Task: Please transcribe only the lines that run from the line bearing "Viewport: 1316px width, 899px height." to the end of the entries, keeping both end lines. Skip the pictures.

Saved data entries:
>>>>

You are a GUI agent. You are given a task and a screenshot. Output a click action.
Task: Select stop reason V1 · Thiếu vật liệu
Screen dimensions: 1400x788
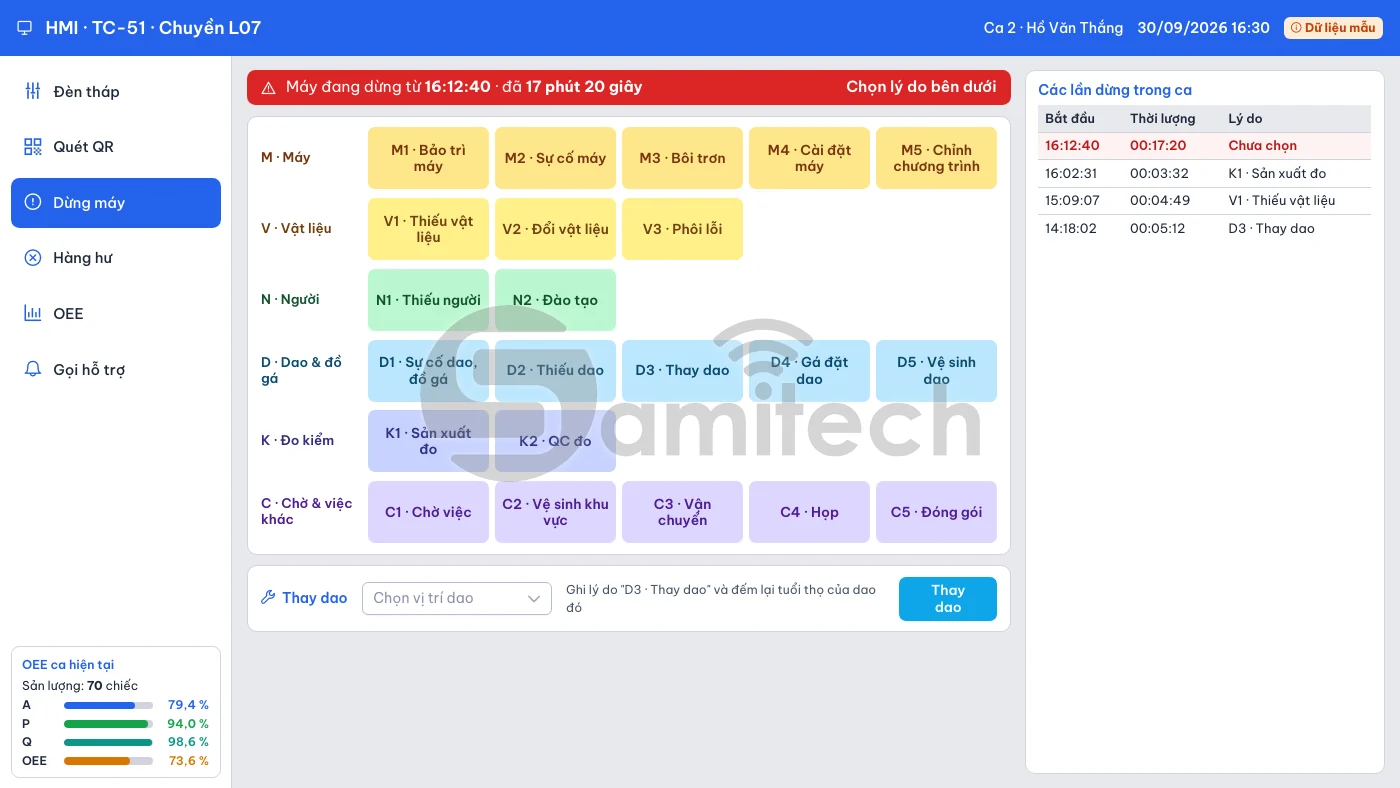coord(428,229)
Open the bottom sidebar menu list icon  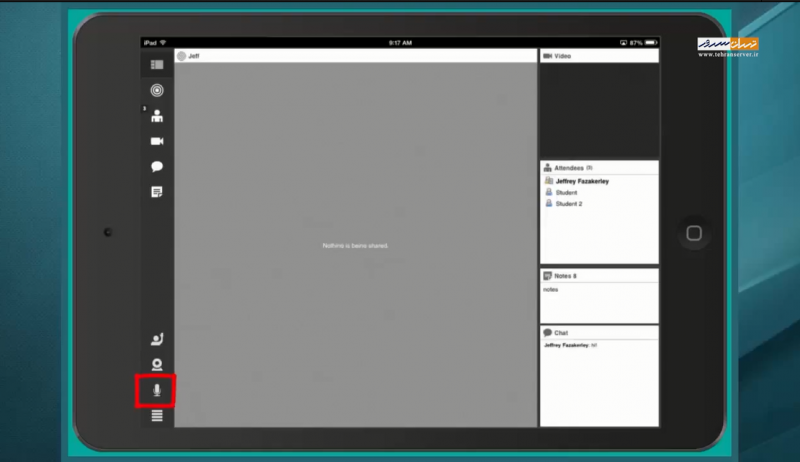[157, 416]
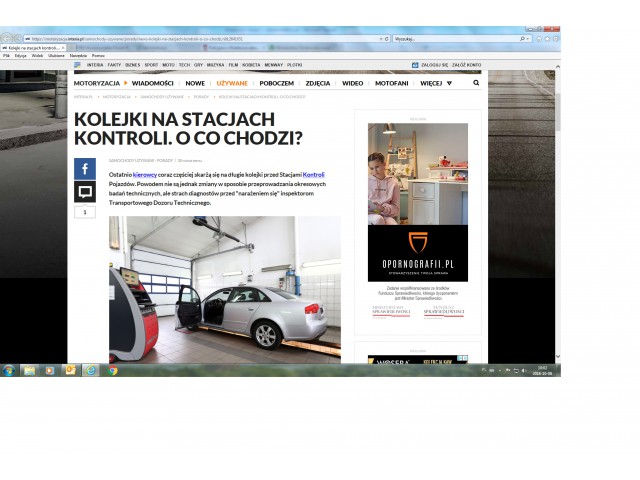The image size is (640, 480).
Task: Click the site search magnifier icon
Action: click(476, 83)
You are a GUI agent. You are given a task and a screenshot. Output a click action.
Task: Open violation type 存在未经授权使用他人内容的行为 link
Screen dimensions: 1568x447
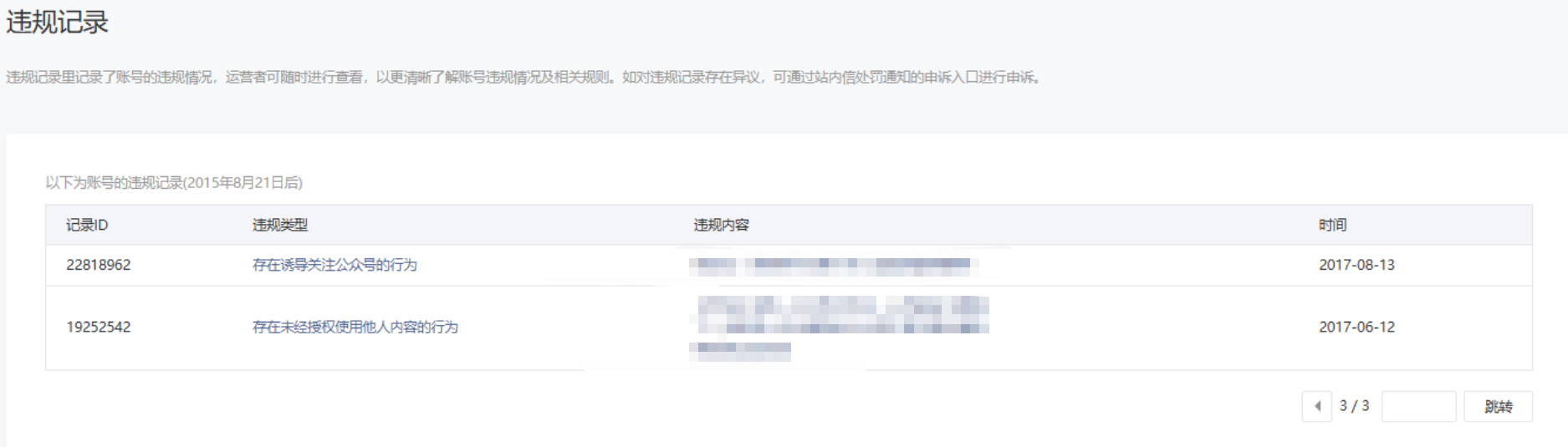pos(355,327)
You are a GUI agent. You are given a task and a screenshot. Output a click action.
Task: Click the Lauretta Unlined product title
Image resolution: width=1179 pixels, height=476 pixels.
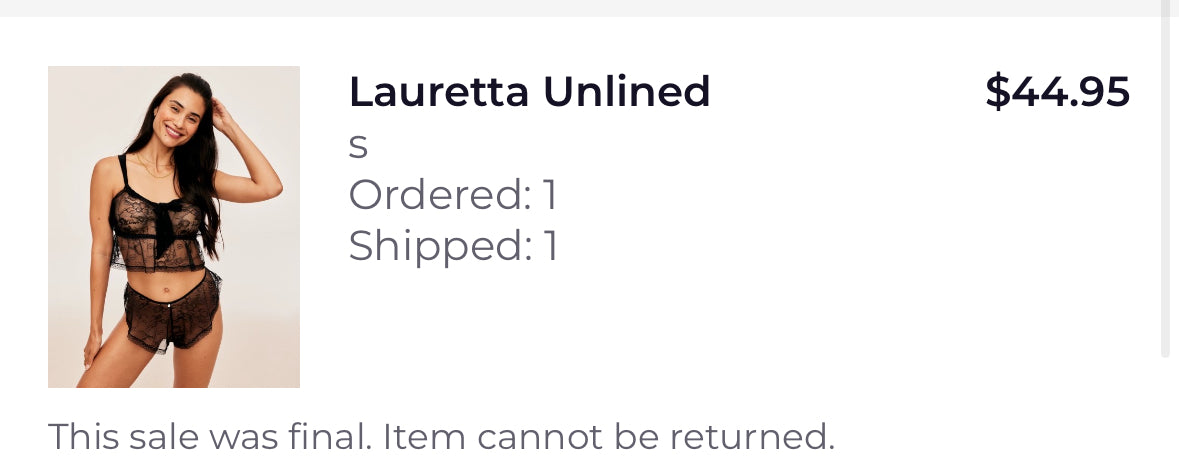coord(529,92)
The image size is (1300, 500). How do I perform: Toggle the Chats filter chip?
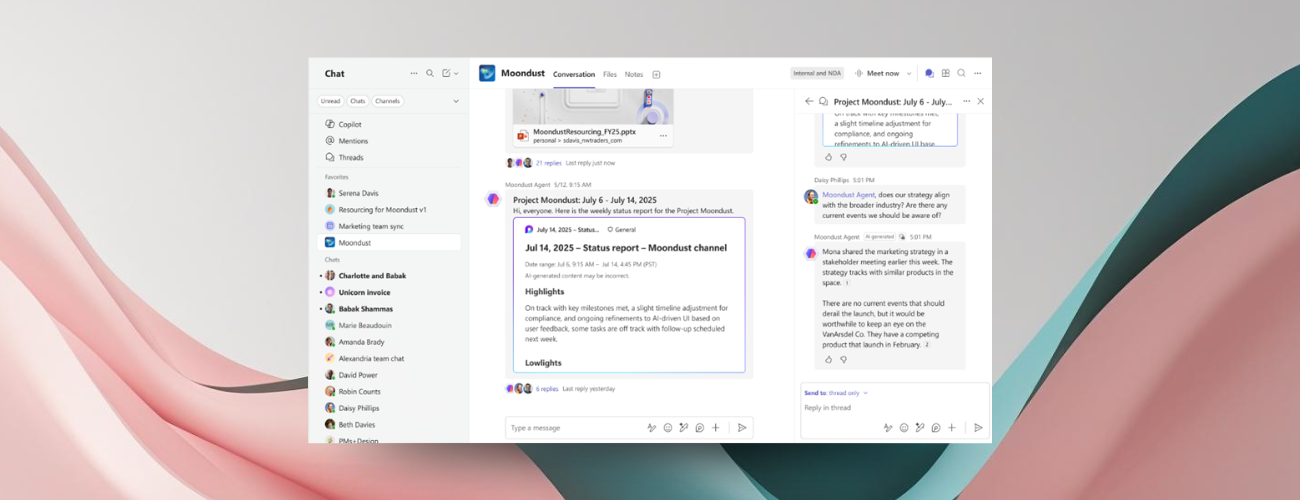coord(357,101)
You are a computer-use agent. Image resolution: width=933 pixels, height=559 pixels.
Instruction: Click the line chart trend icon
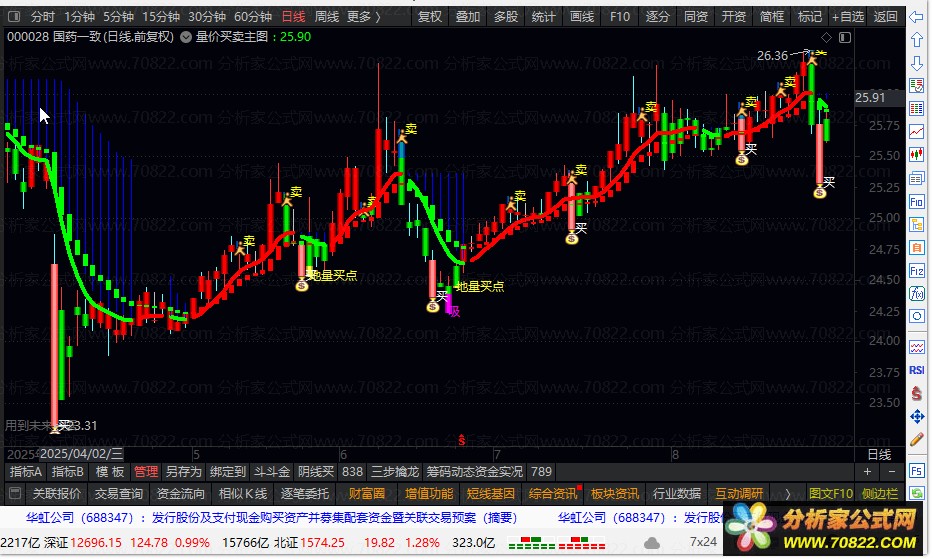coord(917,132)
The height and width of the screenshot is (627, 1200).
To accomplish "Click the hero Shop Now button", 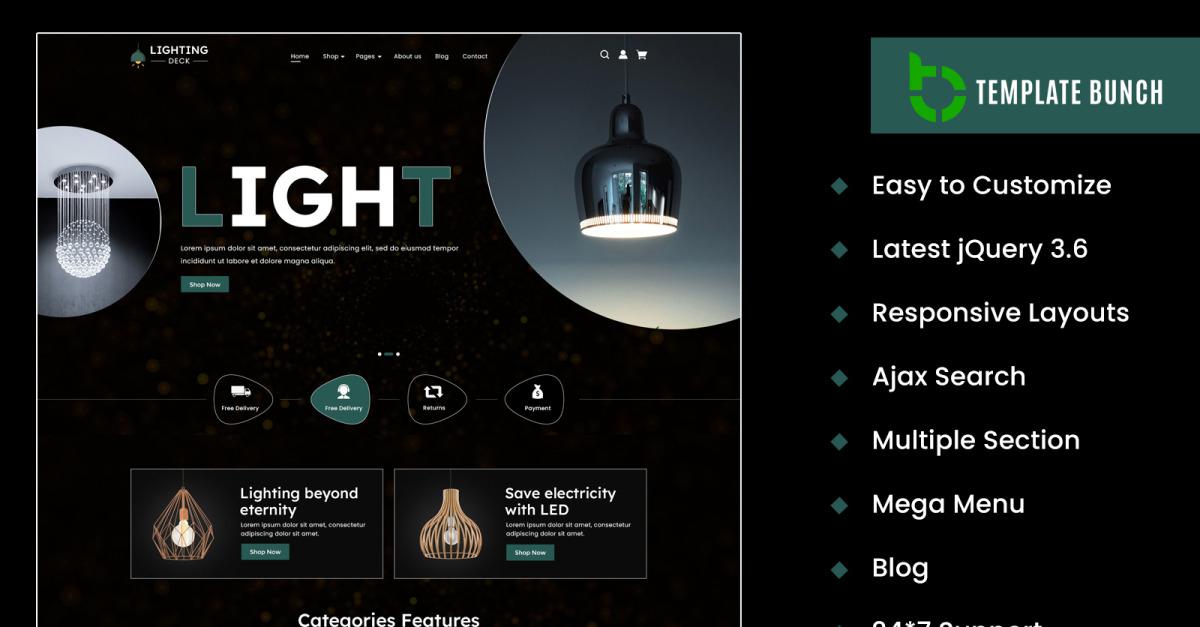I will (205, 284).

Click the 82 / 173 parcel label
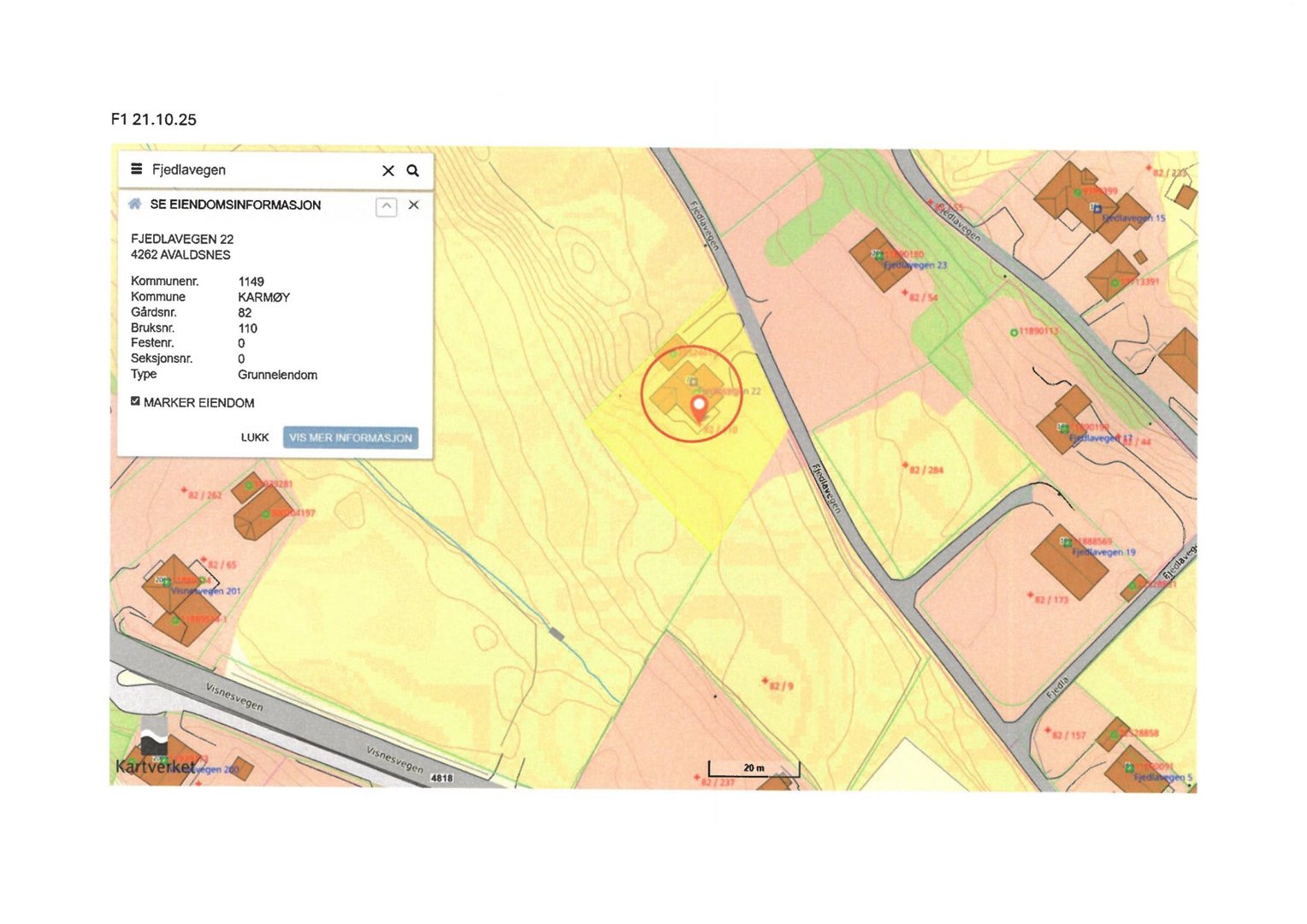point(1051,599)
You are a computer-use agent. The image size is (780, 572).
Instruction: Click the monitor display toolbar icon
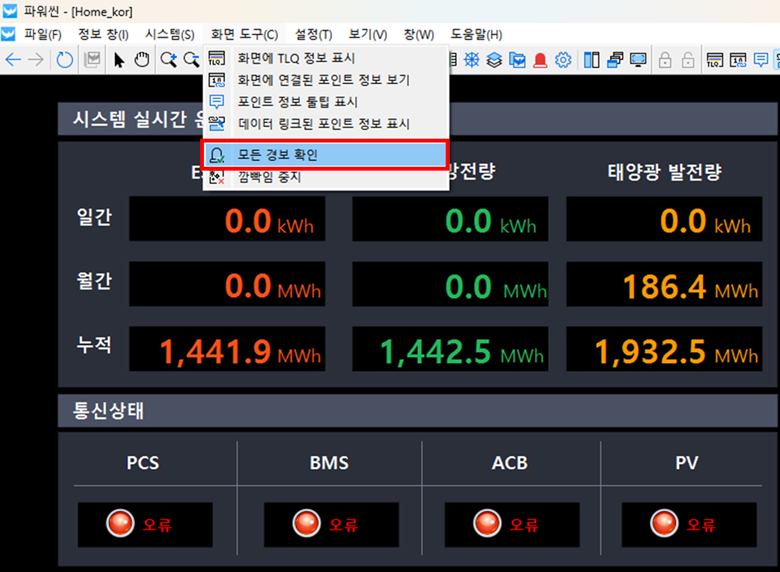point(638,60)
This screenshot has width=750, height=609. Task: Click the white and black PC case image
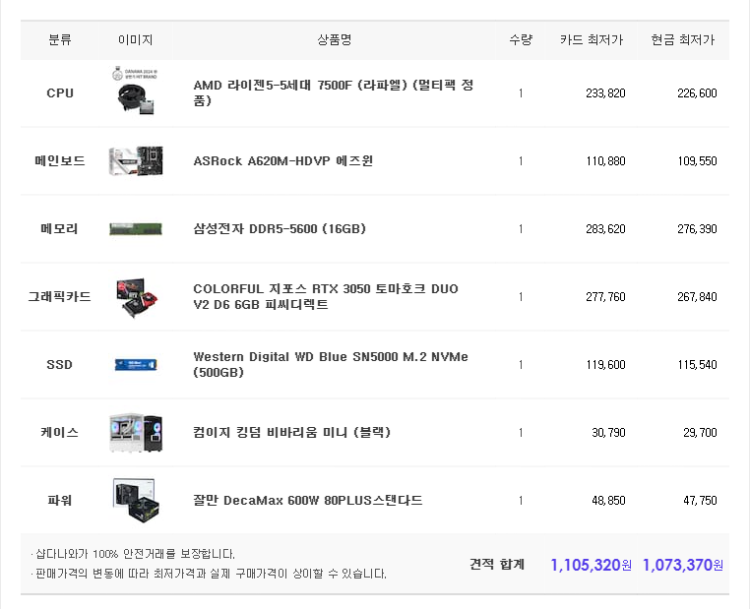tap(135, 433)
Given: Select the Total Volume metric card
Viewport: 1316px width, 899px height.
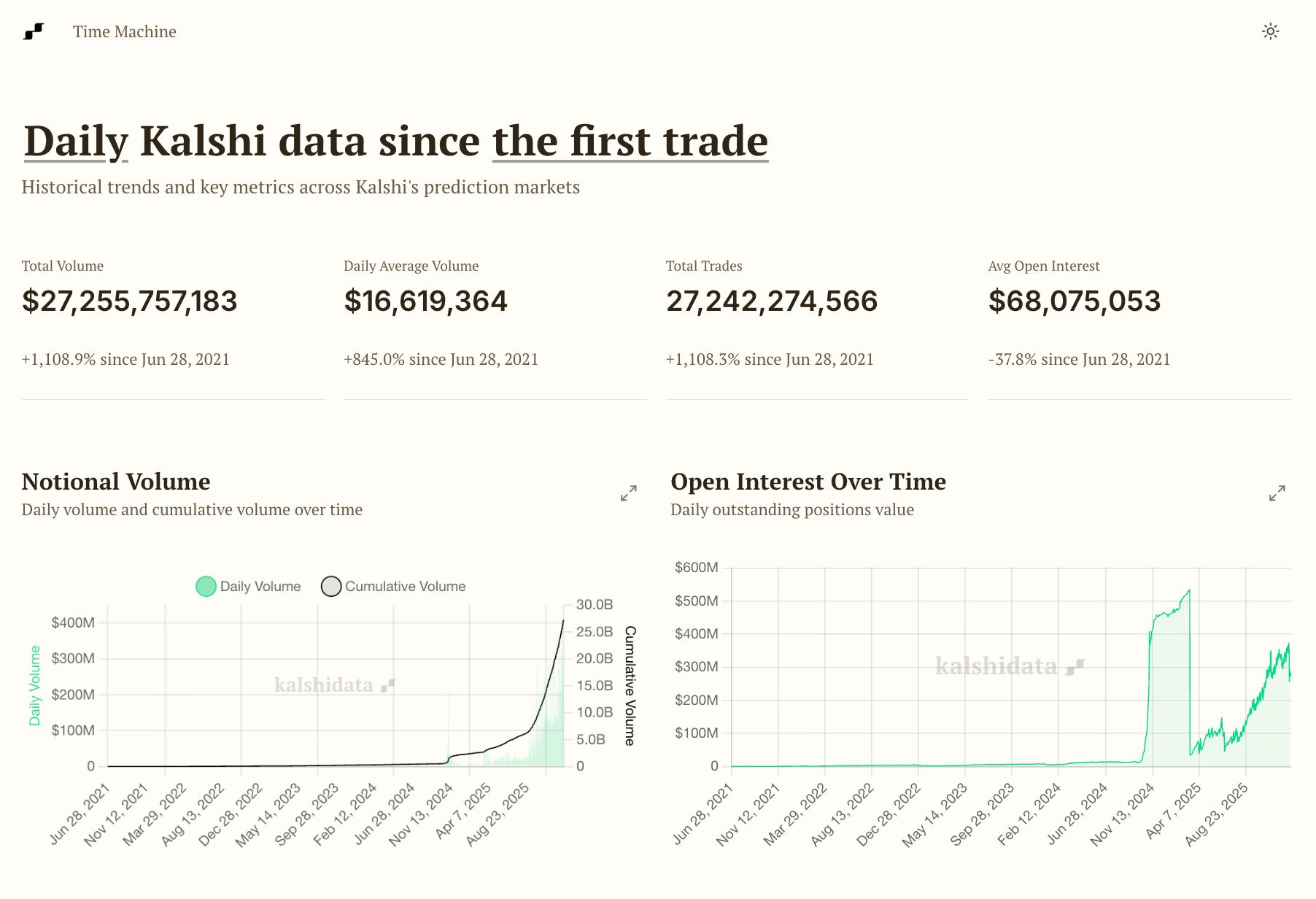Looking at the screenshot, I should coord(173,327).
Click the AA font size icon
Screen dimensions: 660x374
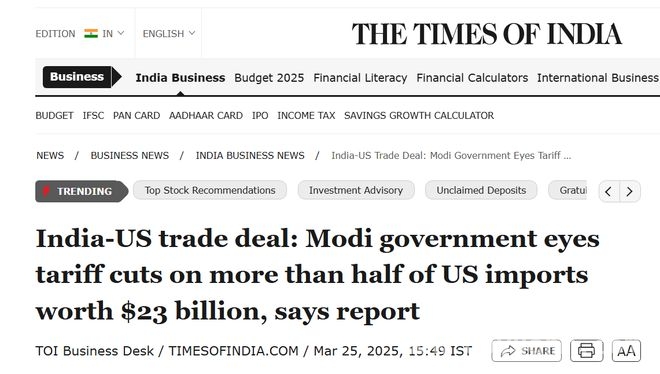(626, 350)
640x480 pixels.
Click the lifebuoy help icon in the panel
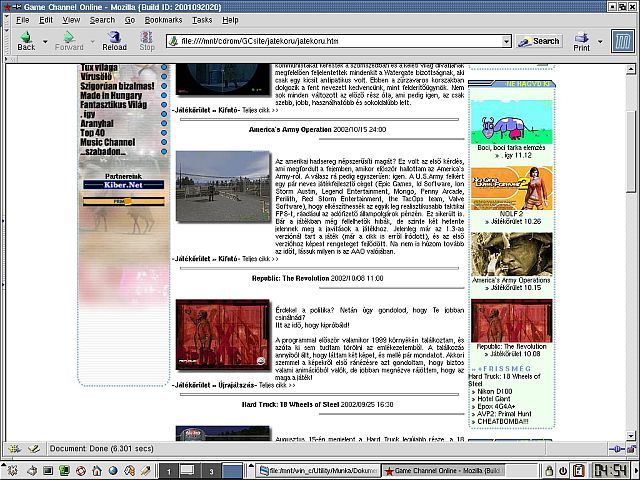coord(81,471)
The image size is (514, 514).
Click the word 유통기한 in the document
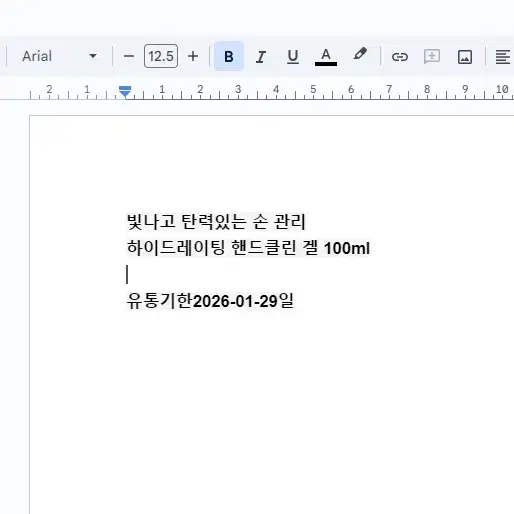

<<<<

Response below:
Viewport: 1316px width, 899px height.
Looking at the screenshot, I should coord(173,327).
Click the AA font size icon
Screen dimensions: 660x374
(626, 350)
640x480 pixels.
Click the lifebuoy help icon in the panel
coord(81,471)
The image size is (514, 514).
Click the word 유통기한 in the document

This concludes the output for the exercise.